International trade increasingly redistributes natural resources, effectively displacing environmental pressures across borders. As the world's largest oilseed importer, China's consumption significantly impacts global land use, yet the structural evolution of this trade network and its specific consequences for cultivated land protection remain unclear. To bridge this gap, this study adopts a metacoupling framework to examine the evolution of major oilseed trade patterns from 2010 to 2023 and their multi-scale impacts on cultivated land. By constructing a time-series global trade network and integrating it with virtual land flow modeling, we systematically examine how trade structures influence land resource allocation at both the domestic (China) and planetary scales. Our results reveal that the global oilseed trade network has become increasingly complex and efficient over the past decade. However, trade volume remains highly concentrated among a few key nations (e.g., the USA, China, and Canada).
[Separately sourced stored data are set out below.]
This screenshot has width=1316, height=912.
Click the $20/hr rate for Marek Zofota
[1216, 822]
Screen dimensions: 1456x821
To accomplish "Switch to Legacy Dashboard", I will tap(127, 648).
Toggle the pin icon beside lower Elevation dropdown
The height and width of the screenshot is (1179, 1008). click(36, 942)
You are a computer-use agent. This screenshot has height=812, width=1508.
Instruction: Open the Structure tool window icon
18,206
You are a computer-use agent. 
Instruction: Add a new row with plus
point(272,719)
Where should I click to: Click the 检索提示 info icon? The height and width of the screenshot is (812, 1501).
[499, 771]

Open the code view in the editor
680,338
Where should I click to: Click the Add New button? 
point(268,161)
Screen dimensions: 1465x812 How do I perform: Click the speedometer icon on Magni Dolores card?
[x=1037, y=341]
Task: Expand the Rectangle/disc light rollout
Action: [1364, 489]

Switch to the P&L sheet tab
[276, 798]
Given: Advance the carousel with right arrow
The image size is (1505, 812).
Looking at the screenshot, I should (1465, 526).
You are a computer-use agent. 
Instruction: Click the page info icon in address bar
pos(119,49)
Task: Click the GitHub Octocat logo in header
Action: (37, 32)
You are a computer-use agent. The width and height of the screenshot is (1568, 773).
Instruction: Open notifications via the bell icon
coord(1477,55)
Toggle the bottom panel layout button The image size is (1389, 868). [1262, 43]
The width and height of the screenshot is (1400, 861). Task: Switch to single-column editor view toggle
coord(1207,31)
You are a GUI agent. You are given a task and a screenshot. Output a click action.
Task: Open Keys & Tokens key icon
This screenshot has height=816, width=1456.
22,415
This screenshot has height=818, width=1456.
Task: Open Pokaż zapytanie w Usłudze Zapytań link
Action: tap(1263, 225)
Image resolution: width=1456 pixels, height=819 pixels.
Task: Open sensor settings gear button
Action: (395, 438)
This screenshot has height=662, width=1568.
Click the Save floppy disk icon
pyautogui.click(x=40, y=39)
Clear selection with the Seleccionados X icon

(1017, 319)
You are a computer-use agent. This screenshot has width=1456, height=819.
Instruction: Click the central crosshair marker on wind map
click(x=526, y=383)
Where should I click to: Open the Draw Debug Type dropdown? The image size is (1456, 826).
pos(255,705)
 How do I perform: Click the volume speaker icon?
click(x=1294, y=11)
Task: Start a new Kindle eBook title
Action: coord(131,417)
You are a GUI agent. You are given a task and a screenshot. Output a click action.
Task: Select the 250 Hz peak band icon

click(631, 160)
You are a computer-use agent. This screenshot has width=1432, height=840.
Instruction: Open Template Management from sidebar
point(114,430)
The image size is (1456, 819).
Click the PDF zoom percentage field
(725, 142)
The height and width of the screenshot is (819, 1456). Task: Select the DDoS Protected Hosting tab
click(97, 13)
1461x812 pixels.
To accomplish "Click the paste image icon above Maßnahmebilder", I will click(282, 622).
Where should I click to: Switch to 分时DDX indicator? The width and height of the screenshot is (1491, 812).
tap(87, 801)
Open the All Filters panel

Structurally, the network has shifted from large, centralized clusters toward a multi-polar reorganization, indicating a dynamic restructuring of supply chain relationships that balances efficiency with emerging risks. Crucially, despite structural risks in the supply chain, China has leveraged massive virtual land imports to stabilize its domestic cultivated land pressure index at a low level (0.13–0.16). This trade mechanism functions as a critical "land-sparing" strategy at the global scale: the total global land savings generated by China's imports steadily increased from 116.4 Mha to 193.1 Mha during the study period. This study highlights the dual role of China in alleviating domestic land pressure while reshaping global resource distribution. While global trade offers resource efficiency, the reliance on concentrated sources poses potential security risks. Future efforts should focus on building resilient supply chains and strengthening regional collaboration to balance national food security with global sustainable sustainability goals. This study demonstrates how integrated modelling approaches linking global trade networks to local land systems can bridge spatial scales, offering new insights for sustainable land management and resilient agroecosystem strategies.